Your returns are outperforming Bitcoin. You pioneered yield farming on Yearn, scooped up AXS on its Uniswap debut, and spotted Sam Bankman-Fried's potential early. Naturally, launching a crypto fund seems like the next step. But beyond capital and trading prowess, success hinges on securing the right service providers—custodians, administrators, lawyers, and auditors—to attract institutional investors.
The Role of a Custodian
Custodians are critical for fund legitimacy. They safeguard assets, ensuring technical security while managers focus on alpha generation. Institutional allocators—family offices, pensions—typically mandate third-party custody for funds exceeding $10M AUM. Custodians also prevent misappropriation by holding assets independently.
Fee Structures:
- Most charge a percentage of AUM.
- Some levy transaction/withdrawal fees.
Leading Crypto Custodians:
- Utilize Multi-Party Computation (MPC) for enhanced security.
- MPC splits private keys across multiple parties, requiring consensus for transfers (like advanced multi-sig).
👉 Discover top-tier custody solutions
Fund Administrators: The Backbone
Fund admins handle NAV calculations, financial reporting, and LP communications. They also manage KYC/AML compliance for investors.
Top Crypto Fund Administrators:
- Specialize in blockchain-native accounting.
- Streamline investor onboarding.
Legal Essentials
Retain a lawyer for:
- Fund structuring (master-feeder, offshore entities).
- Offering documents and partnership agreements.
Reputable Crypto Law Firms:
- Navigate regulatory complexities.
Auditors: Validating Track Records
Auditors verify performance history and financial statements, collaborating closely with fund admins.
Prominent Crypto Auditors:
- Ensure transparency for allocators.
MetaMask Institutional: Bridging DeFi and TradFi
Consensys’s MetaMask Institutional connects custodians and funds to DeFi opportunities compliantly. Built on MetaMask’s proven infrastructure (5M+ monthly users), it offers:
- Institutional-grade security.
- Seamless access to crypto-native yields.
👉 Learn more about MetaMask Institutional
FAQ
Q1: When is a custodian necessary?
A: Typically at $10M+ AUM or when targeting institutional investors.
Q2: Can MPC custodians bypass licensing?
A: Some argue MPC’s shared custody model exempts them, but regulations vary.

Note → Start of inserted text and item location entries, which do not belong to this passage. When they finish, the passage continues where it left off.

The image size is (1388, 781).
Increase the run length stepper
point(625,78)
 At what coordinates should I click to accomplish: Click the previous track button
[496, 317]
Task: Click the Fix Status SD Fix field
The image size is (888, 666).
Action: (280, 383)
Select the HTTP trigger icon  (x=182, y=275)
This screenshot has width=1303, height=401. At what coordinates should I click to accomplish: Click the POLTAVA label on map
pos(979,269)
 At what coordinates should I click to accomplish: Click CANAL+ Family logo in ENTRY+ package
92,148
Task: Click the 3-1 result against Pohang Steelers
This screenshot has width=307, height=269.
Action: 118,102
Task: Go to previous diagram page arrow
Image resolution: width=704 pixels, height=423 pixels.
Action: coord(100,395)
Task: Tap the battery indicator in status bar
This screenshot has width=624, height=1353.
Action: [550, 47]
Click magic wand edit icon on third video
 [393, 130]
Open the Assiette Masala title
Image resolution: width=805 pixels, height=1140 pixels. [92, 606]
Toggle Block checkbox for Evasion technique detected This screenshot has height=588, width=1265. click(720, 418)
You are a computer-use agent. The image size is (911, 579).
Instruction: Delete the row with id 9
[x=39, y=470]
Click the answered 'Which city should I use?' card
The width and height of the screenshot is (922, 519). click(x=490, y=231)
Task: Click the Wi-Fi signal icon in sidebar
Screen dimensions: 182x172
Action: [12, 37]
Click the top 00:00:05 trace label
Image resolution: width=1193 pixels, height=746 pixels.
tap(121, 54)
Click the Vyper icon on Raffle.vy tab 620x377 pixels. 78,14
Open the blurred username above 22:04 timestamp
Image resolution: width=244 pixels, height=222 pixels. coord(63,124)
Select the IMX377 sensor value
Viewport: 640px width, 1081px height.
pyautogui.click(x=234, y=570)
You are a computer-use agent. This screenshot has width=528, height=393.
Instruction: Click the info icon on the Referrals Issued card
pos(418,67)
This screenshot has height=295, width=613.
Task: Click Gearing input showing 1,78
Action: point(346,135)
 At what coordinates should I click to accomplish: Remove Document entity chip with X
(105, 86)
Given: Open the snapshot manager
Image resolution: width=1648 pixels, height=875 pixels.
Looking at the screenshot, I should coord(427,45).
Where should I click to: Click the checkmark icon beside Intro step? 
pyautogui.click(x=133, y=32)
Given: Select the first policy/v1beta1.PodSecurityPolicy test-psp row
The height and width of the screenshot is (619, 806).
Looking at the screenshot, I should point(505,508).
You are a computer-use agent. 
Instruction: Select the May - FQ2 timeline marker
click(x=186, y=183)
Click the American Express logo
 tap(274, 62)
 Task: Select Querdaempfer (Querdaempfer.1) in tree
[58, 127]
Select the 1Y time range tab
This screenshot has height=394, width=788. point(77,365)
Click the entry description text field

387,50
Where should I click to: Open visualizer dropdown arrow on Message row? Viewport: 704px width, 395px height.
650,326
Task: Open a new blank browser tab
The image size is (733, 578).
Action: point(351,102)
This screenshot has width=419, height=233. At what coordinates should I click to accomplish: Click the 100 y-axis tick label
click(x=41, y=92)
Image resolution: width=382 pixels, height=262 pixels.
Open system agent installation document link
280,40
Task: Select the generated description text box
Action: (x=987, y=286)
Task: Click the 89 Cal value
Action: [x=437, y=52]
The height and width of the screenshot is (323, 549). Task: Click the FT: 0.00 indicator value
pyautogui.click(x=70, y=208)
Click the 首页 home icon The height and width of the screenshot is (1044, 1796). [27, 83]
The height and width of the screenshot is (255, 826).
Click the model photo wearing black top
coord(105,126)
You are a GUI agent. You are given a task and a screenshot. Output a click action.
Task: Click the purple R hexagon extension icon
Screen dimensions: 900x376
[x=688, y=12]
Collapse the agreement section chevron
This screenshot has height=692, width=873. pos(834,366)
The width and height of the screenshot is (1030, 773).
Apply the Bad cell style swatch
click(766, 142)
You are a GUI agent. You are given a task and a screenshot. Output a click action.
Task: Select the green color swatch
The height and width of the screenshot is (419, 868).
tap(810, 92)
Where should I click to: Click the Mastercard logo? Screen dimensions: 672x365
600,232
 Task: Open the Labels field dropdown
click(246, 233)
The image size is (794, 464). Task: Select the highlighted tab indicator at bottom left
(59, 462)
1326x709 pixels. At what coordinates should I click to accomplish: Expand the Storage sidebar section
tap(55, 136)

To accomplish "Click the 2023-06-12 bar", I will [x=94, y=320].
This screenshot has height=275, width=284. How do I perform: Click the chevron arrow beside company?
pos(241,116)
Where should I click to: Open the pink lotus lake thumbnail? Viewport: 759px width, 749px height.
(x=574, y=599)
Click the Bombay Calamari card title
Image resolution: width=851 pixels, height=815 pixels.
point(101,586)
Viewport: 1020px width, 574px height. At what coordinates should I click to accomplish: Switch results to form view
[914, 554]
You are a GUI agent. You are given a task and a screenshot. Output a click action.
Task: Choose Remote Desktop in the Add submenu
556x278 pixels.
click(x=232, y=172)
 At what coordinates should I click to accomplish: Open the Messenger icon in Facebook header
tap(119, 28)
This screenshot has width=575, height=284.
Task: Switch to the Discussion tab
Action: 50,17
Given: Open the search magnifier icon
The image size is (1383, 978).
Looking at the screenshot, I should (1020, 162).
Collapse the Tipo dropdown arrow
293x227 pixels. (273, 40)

Q3: What’s the cost of fund administration?
A: Fees range from 0.1%–0.5% of AUM, depending on services.
Q4: How do auditors add value?
A: They validate performance, boosting investor confidence.
Q5: Why choose MetaMask Institutional?
A: It merges DeFi accessibility with institutional compliance.
Q6: What legal structures suit crypto funds?
A: Offshore entities or master-feeder setups, depending on investor domiciles.
Crypto funds thrive on robust infrastructure. Partner with the right providers to scale securely.